Strawberry Meringue Roulade

23 Oct

What a day! It’s the Friday of the bank holiday and I was hoping for a nice quick day at work, not the one I had! Issue after issue and some not resolved. I needed to start something and finish it and relax, I did not have that Friday feeling; and I had egg whites to use!

I have never made Pavlova before or meringue so this was a first and a delightfully successful first, yay! It both relaxed me and tasted great! I have that on a few accounts as some of mes filles came over for tea and were my happy tasters! I knew that meringue was egg whites and sugar so I couldn’t go that wrong. I used a very easy to follow recipe from the Avoca cookbook. I am a huge fan of their books and would recommend both of them.

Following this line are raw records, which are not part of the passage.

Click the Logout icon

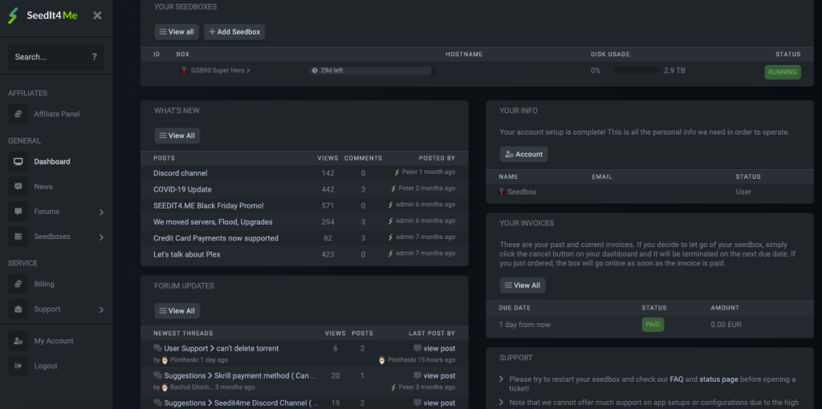(x=18, y=366)
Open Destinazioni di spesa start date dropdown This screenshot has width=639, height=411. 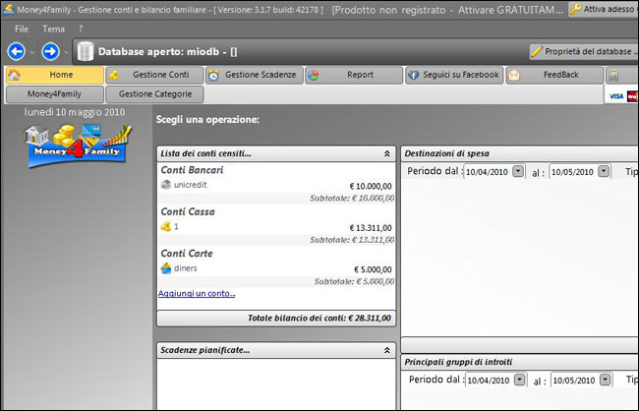[x=518, y=171]
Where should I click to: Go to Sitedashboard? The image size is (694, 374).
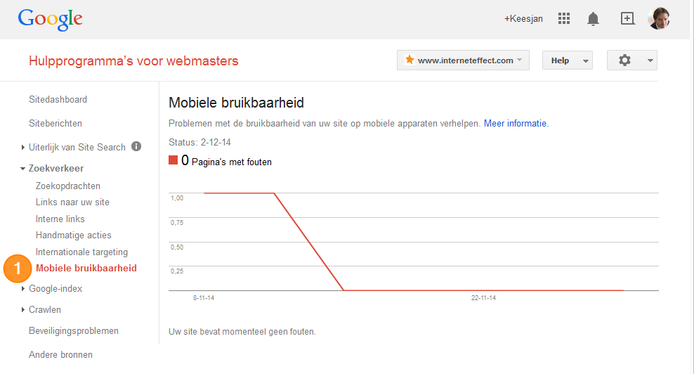coord(58,99)
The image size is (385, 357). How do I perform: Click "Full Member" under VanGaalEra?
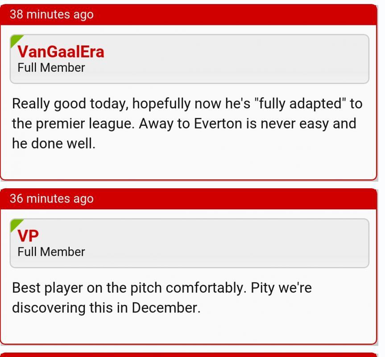pyautogui.click(x=51, y=68)
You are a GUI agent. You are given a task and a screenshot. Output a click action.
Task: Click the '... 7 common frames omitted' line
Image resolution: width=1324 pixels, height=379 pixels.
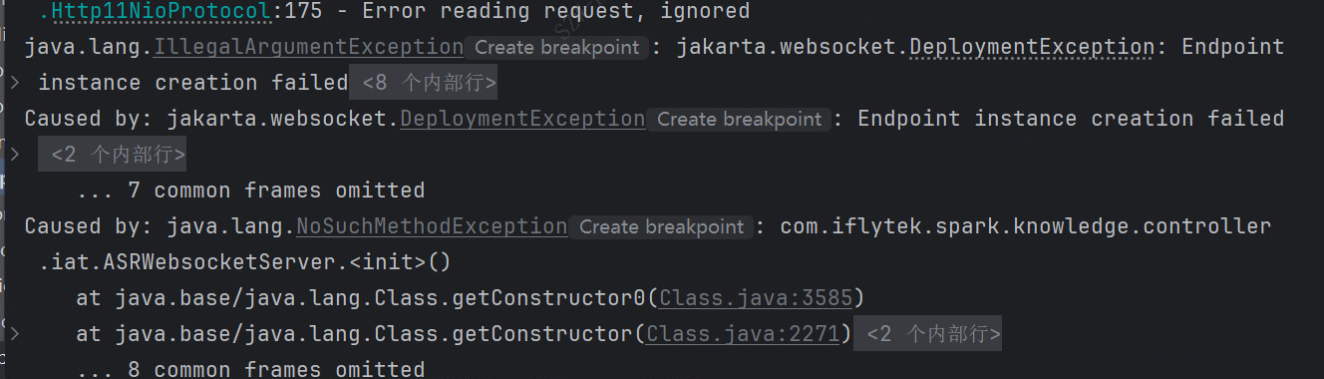pos(250,190)
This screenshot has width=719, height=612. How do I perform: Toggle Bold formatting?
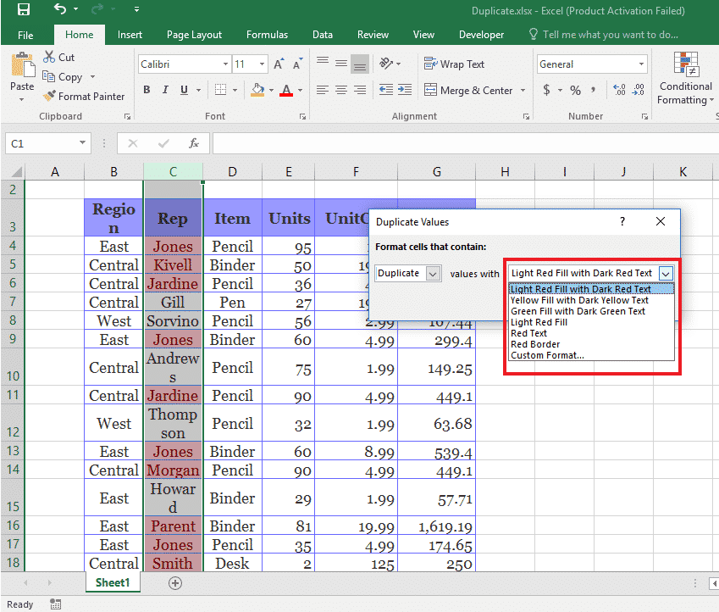147,91
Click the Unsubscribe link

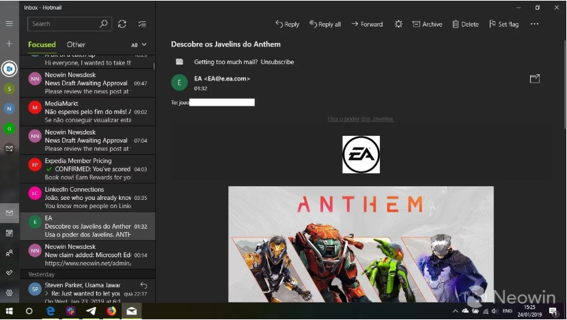coord(277,62)

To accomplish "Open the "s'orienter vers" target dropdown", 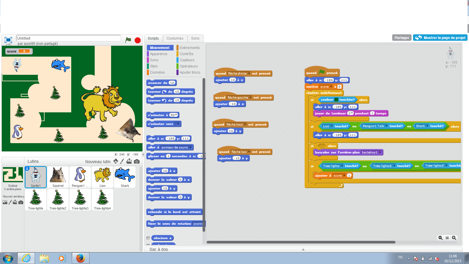I will 178,124.

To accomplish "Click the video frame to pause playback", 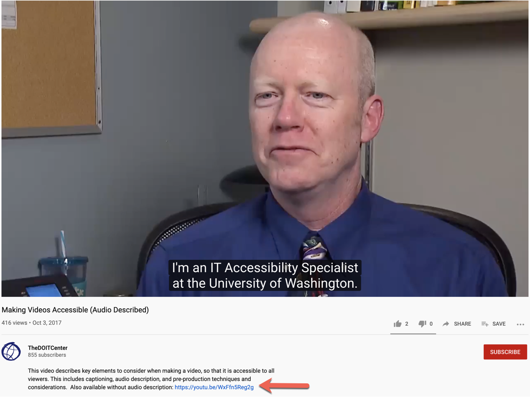I will click(x=265, y=148).
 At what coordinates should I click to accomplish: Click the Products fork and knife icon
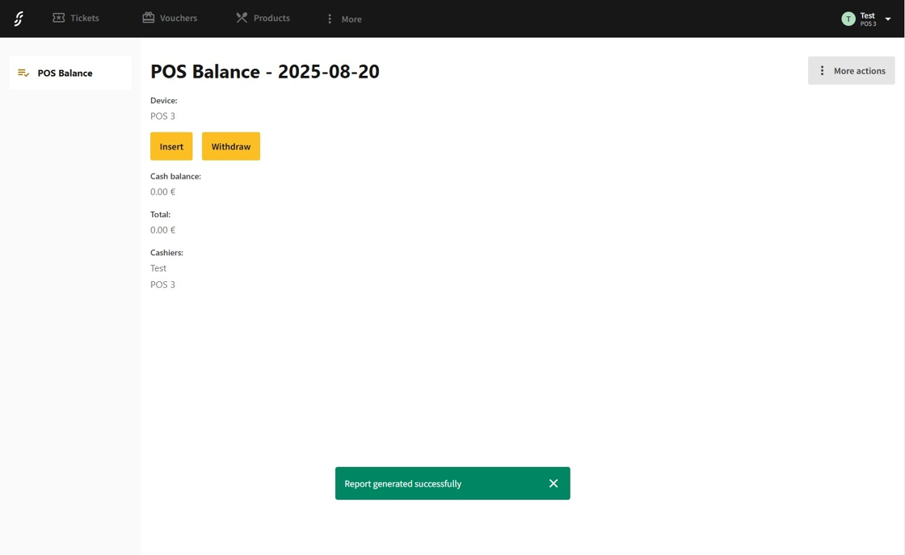[x=242, y=18]
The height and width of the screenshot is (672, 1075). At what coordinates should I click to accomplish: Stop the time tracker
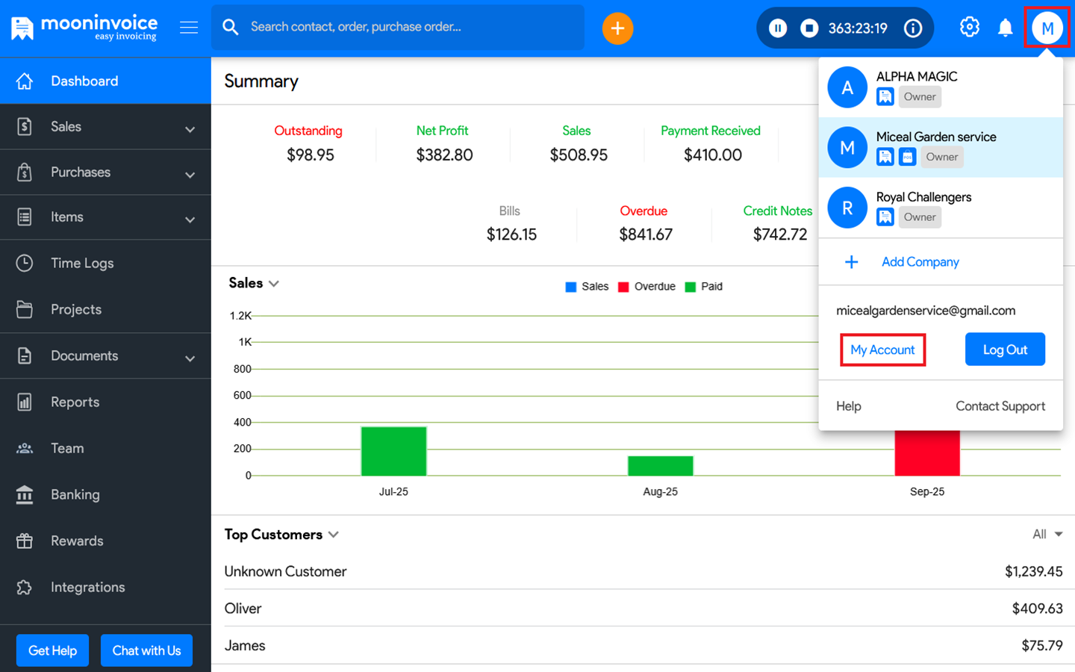pyautogui.click(x=809, y=28)
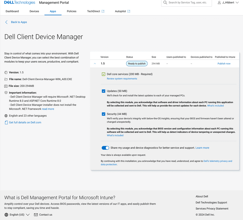243x220 pixels.
Task: Click the globe icon in the footer
Action: click(6, 215)
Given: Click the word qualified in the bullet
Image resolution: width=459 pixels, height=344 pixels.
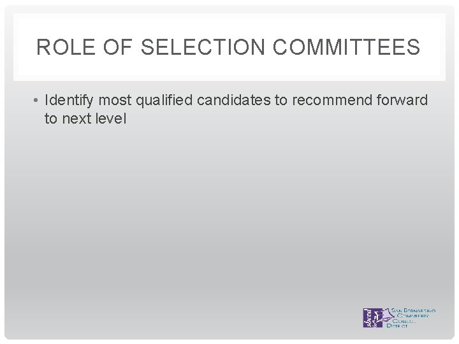Looking at the screenshot, I should pyautogui.click(x=164, y=101).
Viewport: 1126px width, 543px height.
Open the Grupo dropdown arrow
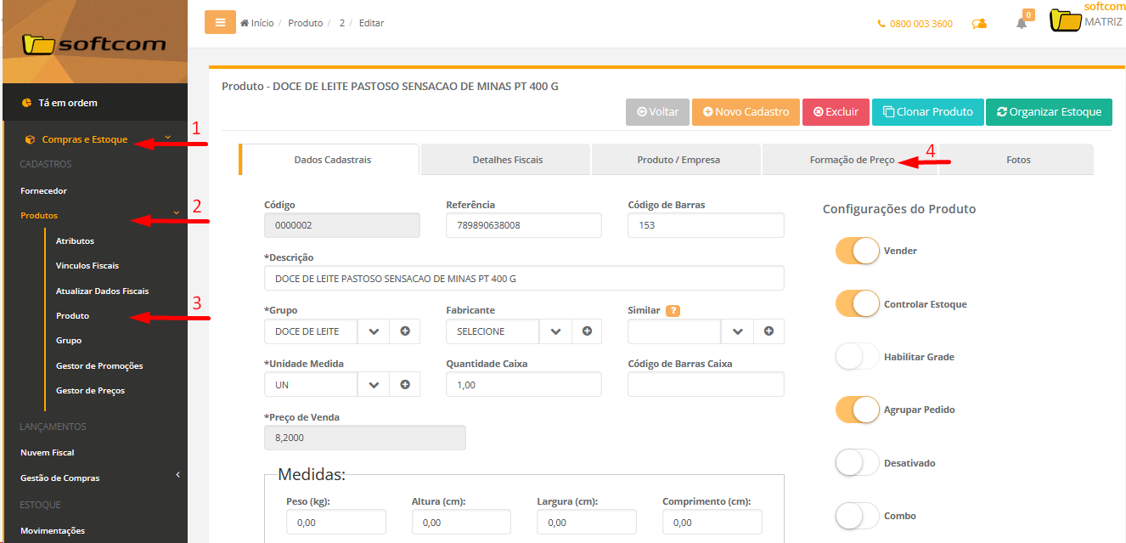coord(374,331)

Egg White and Sugar Batter

Using the whites of four large eggs (always better to use room temperature eggs), you add half the sugar and beat to soft peaks, which means when you lift the beaters from the eggs the ‘peaks’ should bend over. You then gradually beat in the remaining sugar and beat for around ten minutes until stiff peaks form (they should stand on their own and not fall over). This will give you a lovely glossy white mixture. Spread this evenly in a baking tray lined with grease proof paper and bake in an oven pre-heated to 150 degrees celsius and in an hour you’ll have a wonderful start to the roulade. And it looked perfect when I gently removed it from the kitchen, I would be lying if I didn’t say i danced round the kitchen with joy!

Just out of the oven

Once cool you flip onto another sheet of greaseproof so the smooth, flat surface is visible.  I also placed this on a t-towel to aid with the rolling process. You then whip your cream, spread as evenly as you can and add whatever kind of fruit you like, I used strawberries.

Strawberries and Cream

Ready to roll!

Ready to roll!

As carefully as you can, holding the paper and the t-towel, you slowly and gently begin to roll. It will crack. This is inevitable. It adds to the overall look of it though plus you can decorate over it!! I was giddy with glee at how it turned out!! My first meringue roulade!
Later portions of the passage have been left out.